Stored data:
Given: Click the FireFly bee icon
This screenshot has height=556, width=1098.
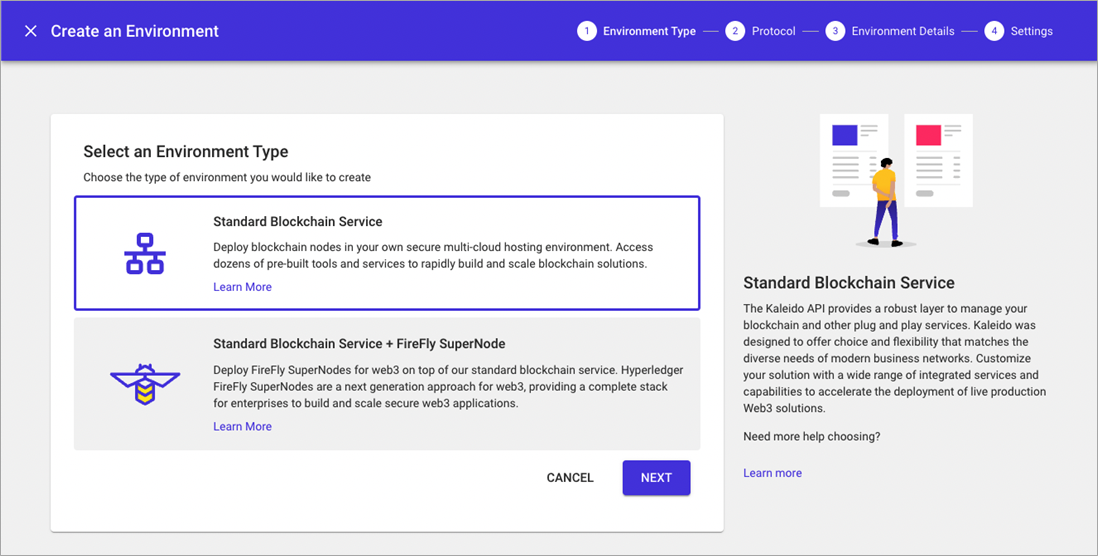Looking at the screenshot, I should pos(145,384).
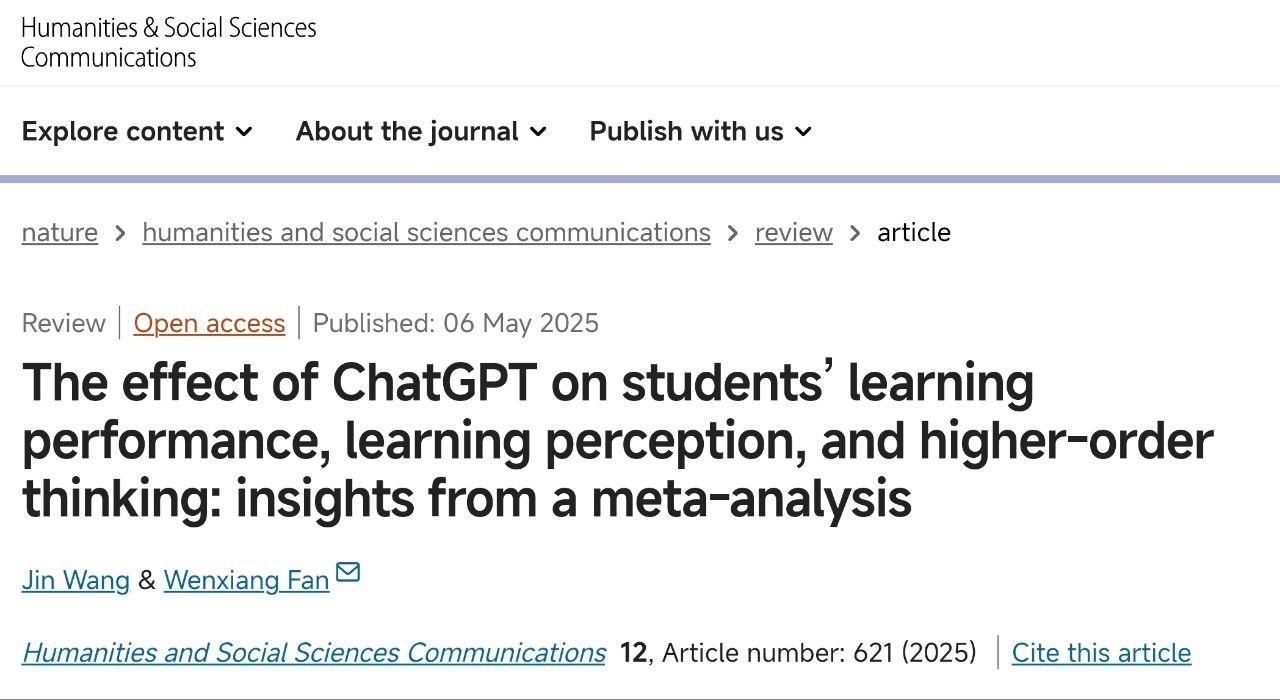The image size is (1280, 700).
Task: Select the Publish with us menu
Action: tap(700, 131)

Work instructions: Please copy out each line above exactly as written, but not the pictures.

Your response:
Given: Click the FireFly bee icon
This screenshot has height=556, width=1098.
Looking at the screenshot, I should pos(145,384).
The image size is (1280, 700).
Task: Select the Publish with us menu
Action: tap(700, 131)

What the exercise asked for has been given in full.